:: The data
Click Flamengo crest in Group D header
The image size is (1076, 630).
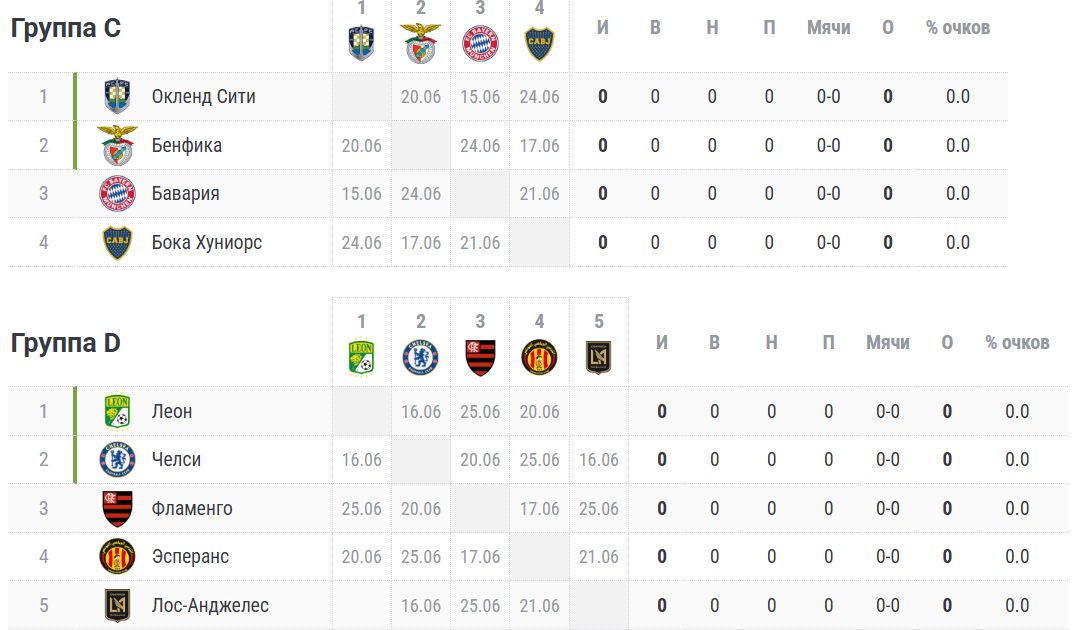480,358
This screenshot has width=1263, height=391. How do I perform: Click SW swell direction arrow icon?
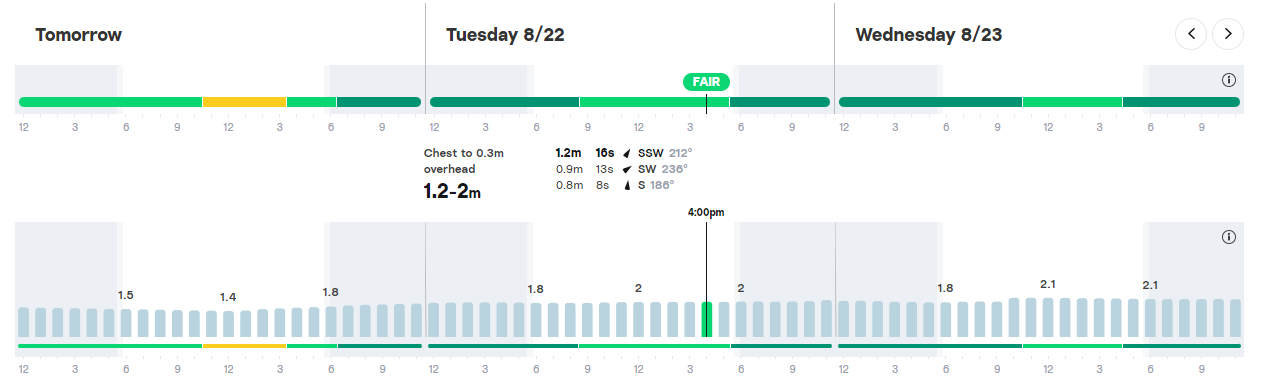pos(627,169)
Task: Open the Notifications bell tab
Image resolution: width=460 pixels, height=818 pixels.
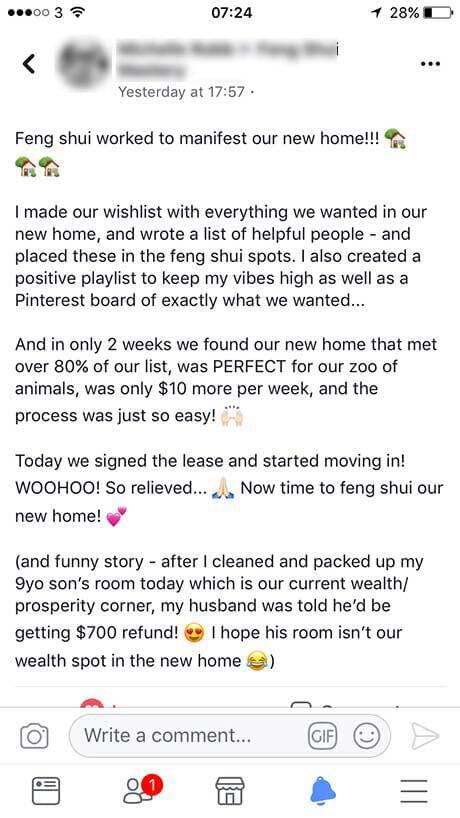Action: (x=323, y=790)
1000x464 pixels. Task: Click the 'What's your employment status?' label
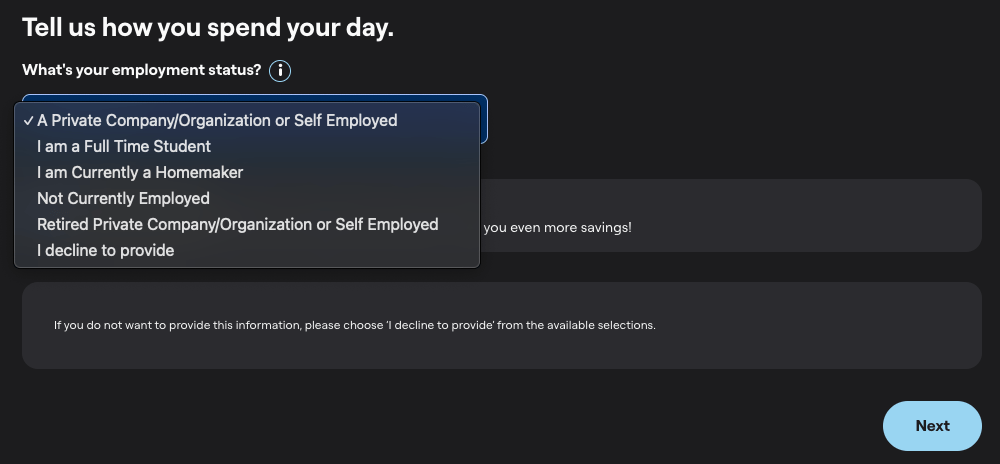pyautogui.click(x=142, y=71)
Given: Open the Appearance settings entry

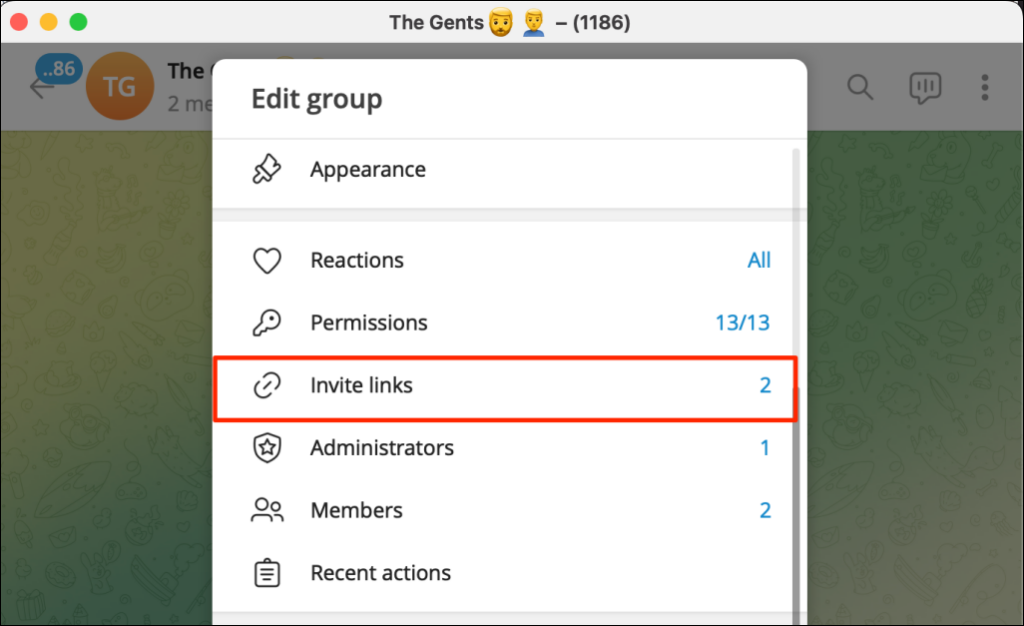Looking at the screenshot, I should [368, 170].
::::
:: The data
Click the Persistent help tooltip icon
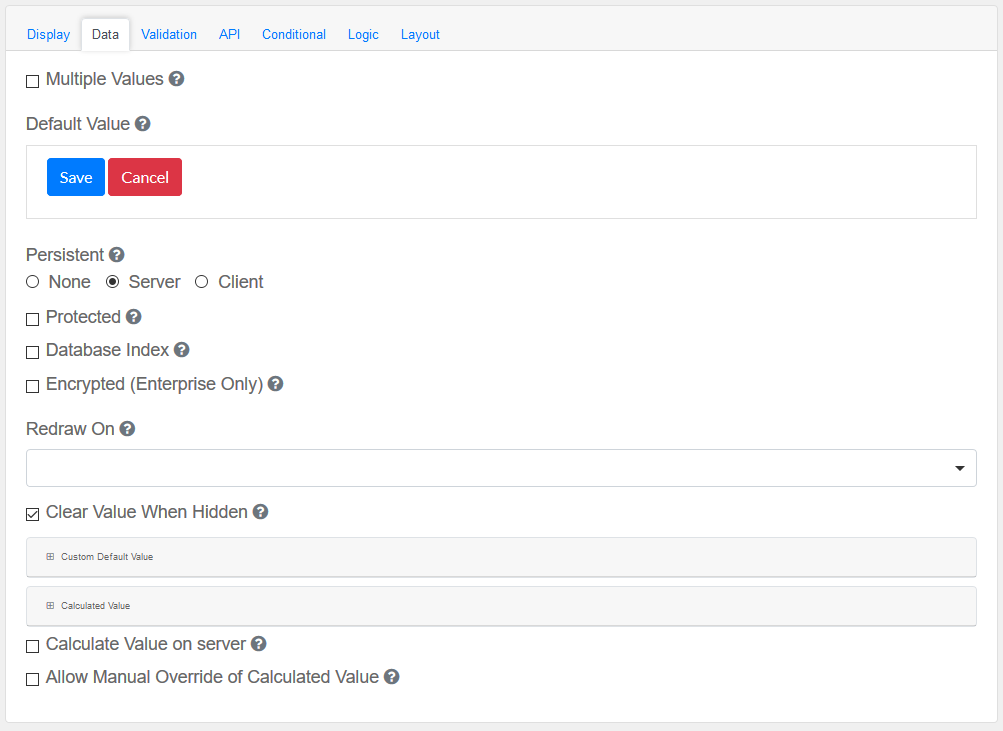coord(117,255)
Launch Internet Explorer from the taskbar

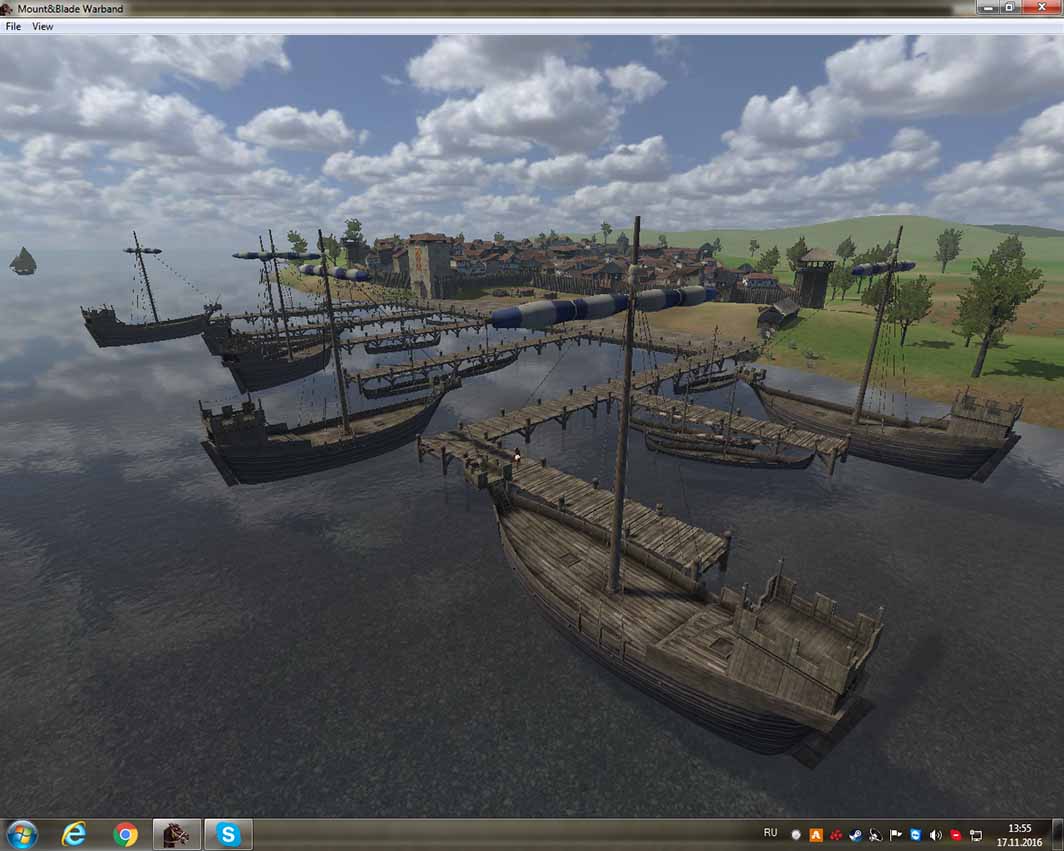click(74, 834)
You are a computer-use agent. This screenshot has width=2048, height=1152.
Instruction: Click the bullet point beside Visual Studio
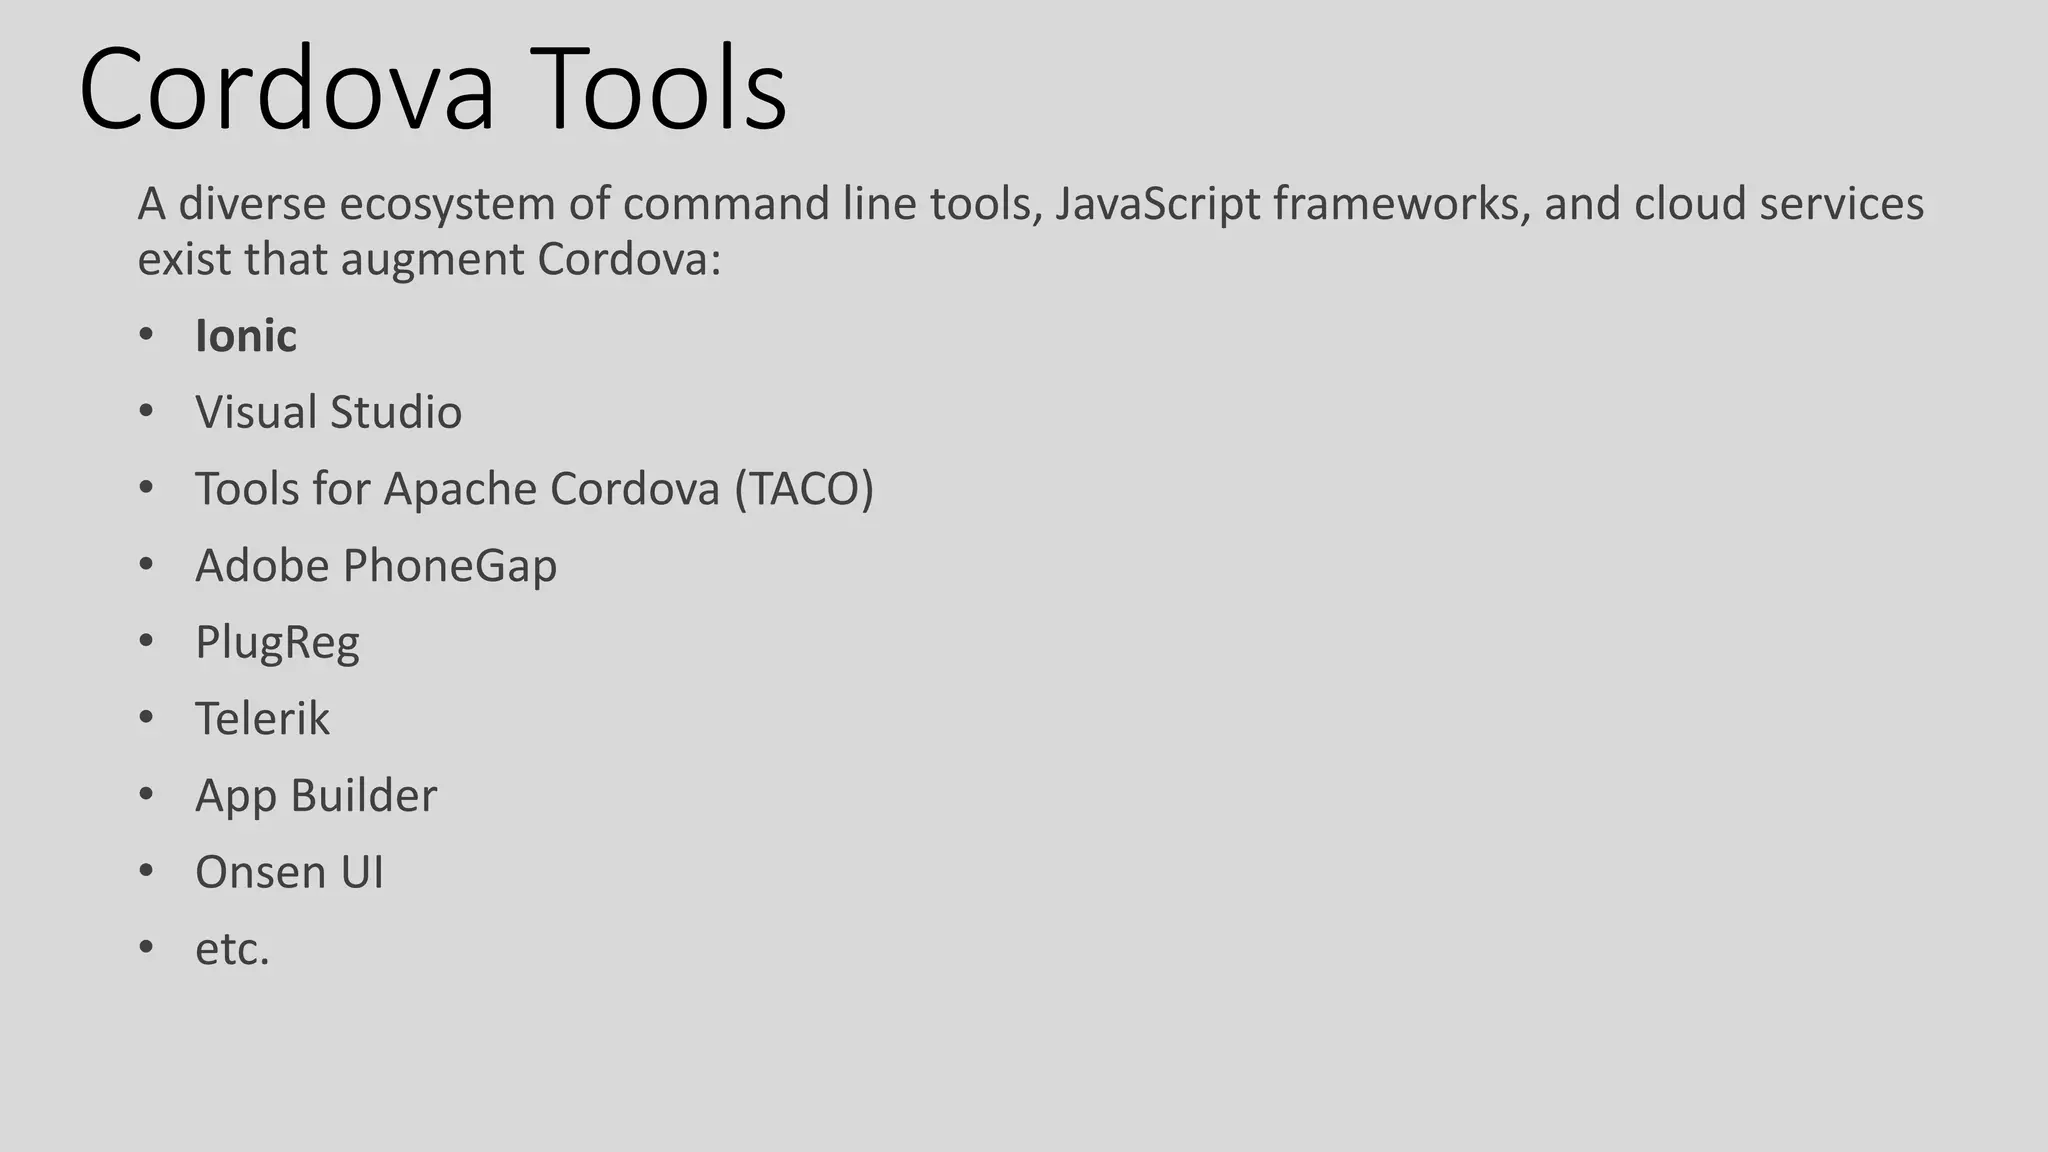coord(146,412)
::::
* Requirement *
Above are some entries. Restate word for word the lines from the one holding "Click Flamengo crest in Group D header" through the one holding "Task: Open the Notifications bell tab", but not the pictures.

* Exercise result *
Click Flamengo crest in Group D header
The image size is (1076, 630).
480,358
This screenshot has width=1263, height=391. How do I perform: Click SW swell direction arrow icon?
pos(627,169)
Task: Open the Notifications bell tab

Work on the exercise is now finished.